Fixed income derivative products have been flavor of the month for more months than most people care to remember. Recruiters say good quant researchers working in the sector are pursued by every bank in the market, and handsomely rewarded for their efforts.
Quantitative analysts working with credit derivative products are among the highest earners in both London and New York. A survey of 150 fixed income quant analysts by Mantis Partners, a London-based recruitment firm, found average packages for credit derivatives analysts with 4-6 years experience in London averaged 270,000 ($451,000) for 2004.
Hemendra Rai, a US-focused recruiter at Huxley Finance, says Wall Street packages for credit derivatives analysts with similar experience average around $450,000. Barry Franklin, of Arizona-based recruiter Integrated Management Resources, put US packages even higher at $600,000 to $700,000. "This is the product everyone is looking for right now," he says.

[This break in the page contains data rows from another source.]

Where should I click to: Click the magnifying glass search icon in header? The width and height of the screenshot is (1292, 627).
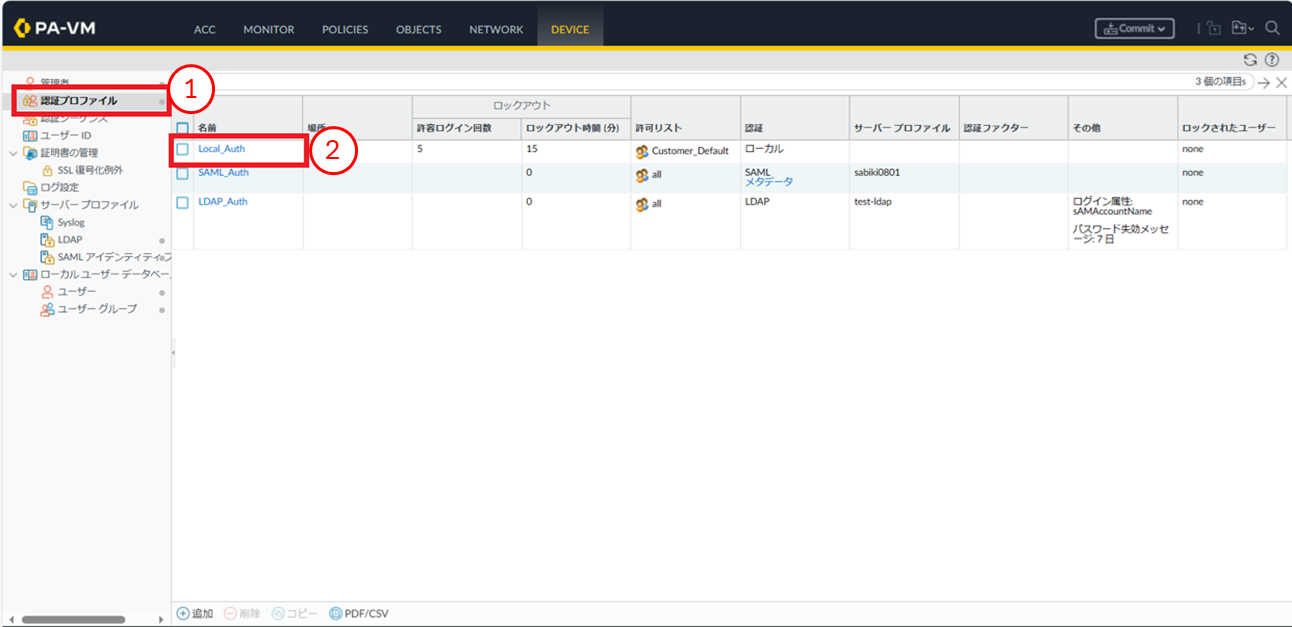pos(1272,28)
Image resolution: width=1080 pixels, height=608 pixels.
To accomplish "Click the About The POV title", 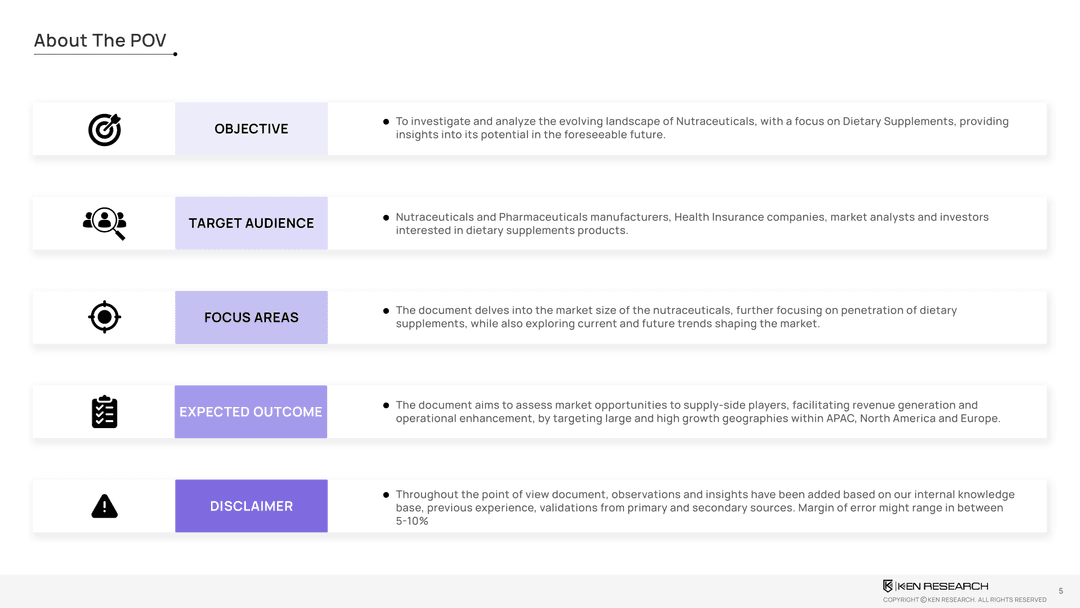I will click(x=100, y=41).
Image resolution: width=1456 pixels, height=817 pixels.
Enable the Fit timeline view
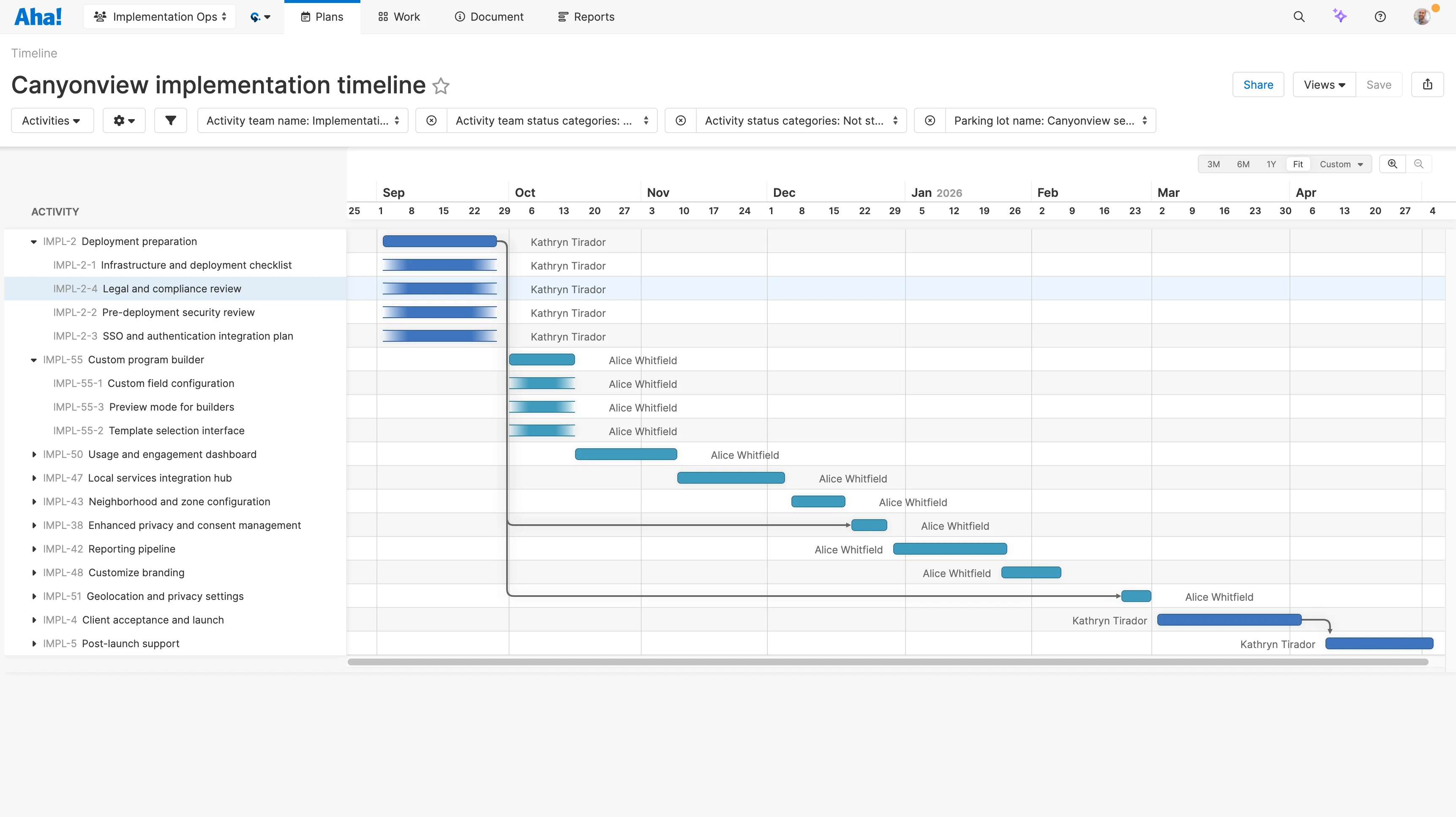click(x=1298, y=164)
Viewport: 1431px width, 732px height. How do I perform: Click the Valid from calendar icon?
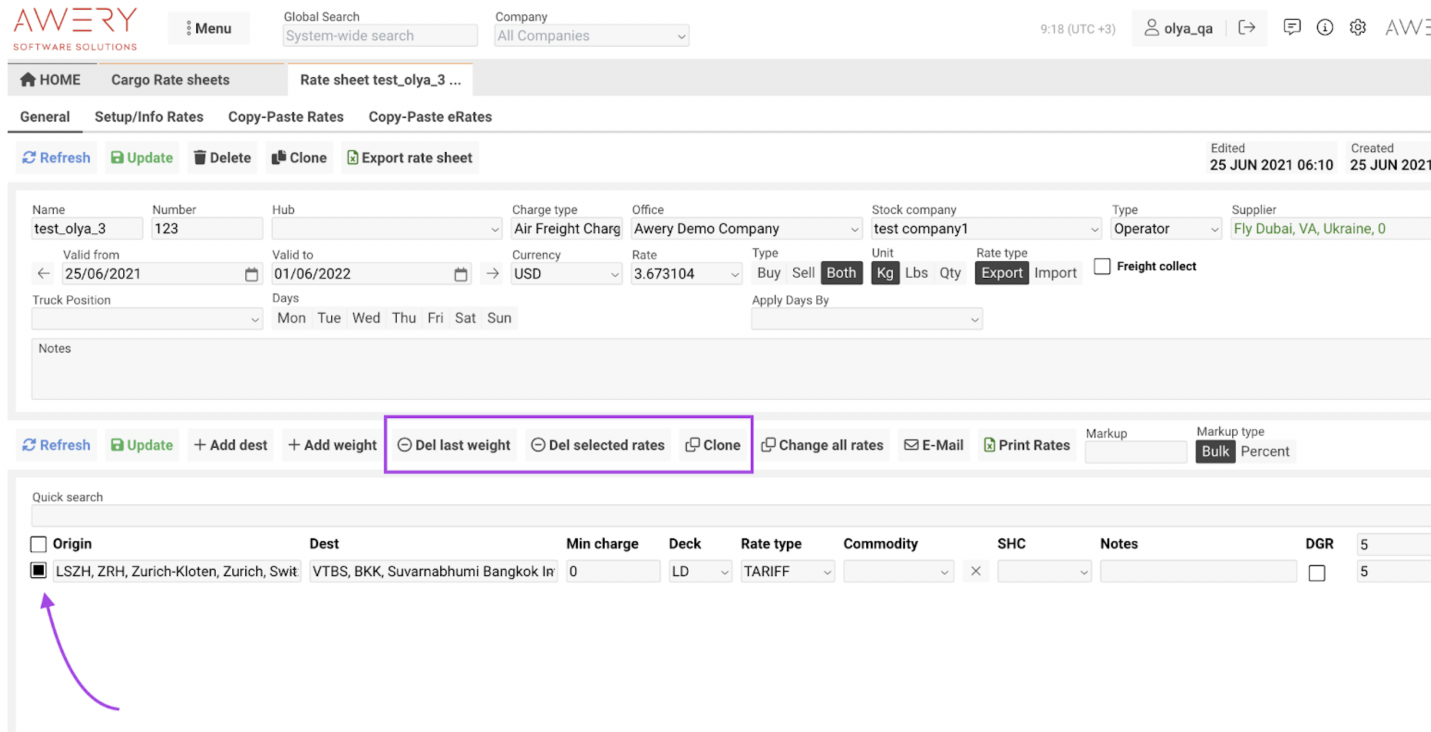pos(252,274)
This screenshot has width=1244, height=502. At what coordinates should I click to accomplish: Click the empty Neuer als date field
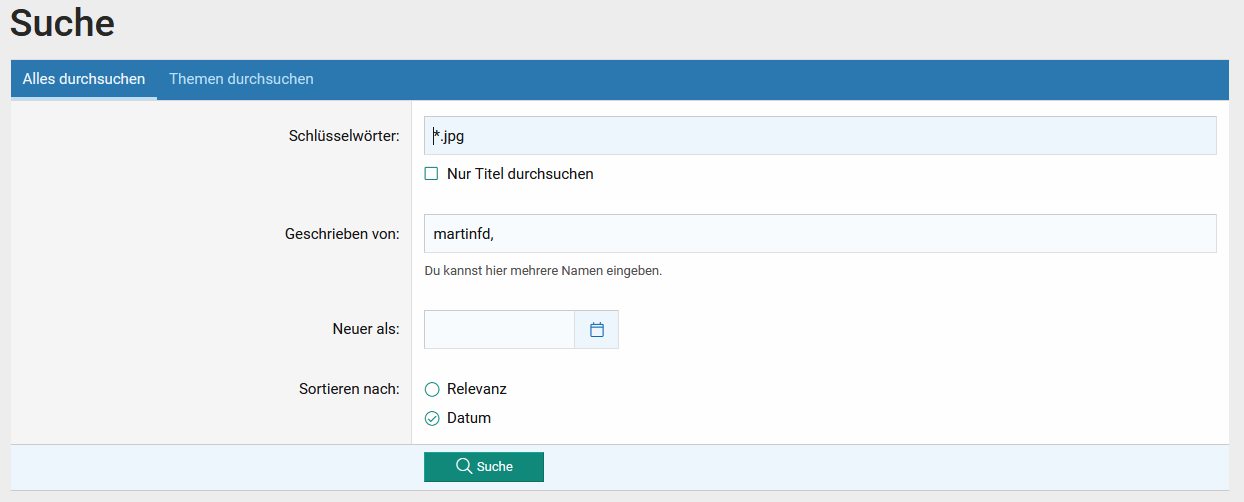pos(499,330)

Quant analysts working on exotic interest rate and foreign exchange (FX) products are also benefiting from their sectors' popularity. Mantis found pay for quants with four to six years' experience working on exotic interest rate products averaged 280,500 last year, while FX rates quants with a similar history earned an average of 203,000.
Rai puts pay for mid- ranking US exotic interest rate quants and FX analysts at $400,000 and $450,000, respectively. But Scott Gerson, managing director of Focus Capital, a quant-focused Wall Street recruiter, says packages are more modest: $150,000 to $350,000 is the typical range, he says; people on $400,000 to $500,000 typically have more than five years' experience.
Russell Clarke, a director at Mantis Partners London, says quant pay could become more modest still in some areas. Although pay for FX, commodities and equities quants is still rising, Clarke says current packages on offer in London, including base pay and guaranteed bonuses, are down 20% on totals for last year in credit derivatives and are flat in interest rate exotics: "Credit derivatives hiring has shifted away from trading structuring towards distribution," he says. "At the same time the asset class has matured and there's been a correction in terms of P&L. This is taking its toll on pay for quants."
US recruiters say the new pay modesty has yet to cross the Atlantic. "Pay isn't falling at all," says Gerson, "There is real momentum in the job market: I call it the perfect storm." Rai's description is less elemental, but he says quant pay is robust: "There's a willingness to pay more for talent: it's a small community and hiring managers are not scared of selling their roles hard."